The specific gravity of turpentine oil is ·864; its boiling point, when consisting of pure terebenthene, 156°, but impurities may raise it up to 160°; it is combustible and burns with a smoky flame. Oil of turpentine is very soluble in ether, petroleum ether, carbon disulphide, chloroform, benzene, fixed and essential oils, and by the use of these solvents it is conveniently separated from the contents of the stomach. It is insoluble in water, glycerin, and dilute alkaline and acid solutions; and very soluble in absolute alcohol, from which it may be precipitated by the addition of water.

It is polymerised by the action of strong sulphuric acid, the polymer, of course, boiling at a higher temperature than the original oil. With water it forms a crystalline hydrate (C₁₀H₂₀O₂,H₂O). On passing nitrosyl chloride gas into the oil, either pure or diluted with chloroform or alcohol, the mixture being cooled by ice, a white crystalline body is deposited, of the formula C₁₀H₁₆(NOCl). By treating this compound with alcoholic potash, the substitution product (C₁₀H₁₆NO) is obtained. By treating turpentine with an equal bulk of warm water, and shaking it in a large bottle with air, camphoric acid and peroxide of hydrogen are formed. When turpentine oil is left in contact with concentrated hydrochloric acid, there is formed terebenthene dihydrochloride (C₁₀H₁₆2HCl), which forms rhombic plates, insoluble in water, and decomposable by boiling alcoholic potash, with formation of terpinol, (C₁₀H₁₇)₂O. The dihydrochloride gives a colour-reaction with ferric chloride. This is an excellent test—not, it is true, confined to oil of turpentine—but common to the dihydrochlorides of all the terpenes. A few drops of the oil are stirred in a porcelain capsule with a drop of hydrochloric acid, and one of ferric chloride solution; on gently heating, there is produced first a rose colour, then a violet-red, and lastly a blue.
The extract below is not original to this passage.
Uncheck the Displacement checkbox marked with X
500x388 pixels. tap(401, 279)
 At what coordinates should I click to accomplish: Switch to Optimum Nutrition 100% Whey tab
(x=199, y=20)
§ 152. Effects of the Administration of Turpentine.—L. W. Liersch[143] exposed animals to the vapour of turpentine, and found that a cat and a rabbit died within half an hour. There was observed uneasiness, reeling, want of power in the limbs (more especially in the hinder extremities), convulsions partial, or general, difficulty of respiration; and the heart’s action was quickened. Death took place, in part, from asphyxia, and in part was attributable to a direct action on the nervous centres. The autopsy showed congestion of the lungs, ecchymoses of the kidney, and much blood in the liver and spleen. Small doses of turpentine-vapour cause (according to Sir B. W. Richardson)[144] giddiness, deficient appetite, and anæmia. From half an ounce to an ounce is frequently prescribed in the country as a remedy for tape-worm; in smaller quantities it is found to be a useful medicine in a great variety of ailments. The larger doses produce a kind of intoxication with giddiness, followed often by purging and strangury, not unfrequently blood and albumen (or both) is found in the urine. When in medical practice I have given the oil, and seen it given by others, in large doses for tape-worm to adults, in perhaps 40 cases, but in no one instance were the symptoms severe; the slight intoxication subsided quickly, and in a few hours the patients recovered completely. Nevertheless it has been known to destroy the lives of children, and cause most serious symptoms in adults. Two fatal cases are mentioned by Taylor; one was that of a child who died fifteen hours after taking half an ounce of the oil; in another an infant, five months old, died rapidly from a teaspoonful. The symptoms in these fatal cases were profound coma and slight convulsions; the pupils were contracted, and there was slow and irregular breathing. Turpentine is eliminated in a changed form by the kidneys, and imparts an odour of violet to the urine; but the nature of the odoriferous principle has not yet been investigated.

[143] Clarus in Schmidt’s Jahrbücher, Bd. cxvii., i. 1863; and Vierteljahrsschr. für ger. Med., xxii., Oct. 1862.

[144] Brit. and For. Med.-Chir. Review, April 1863.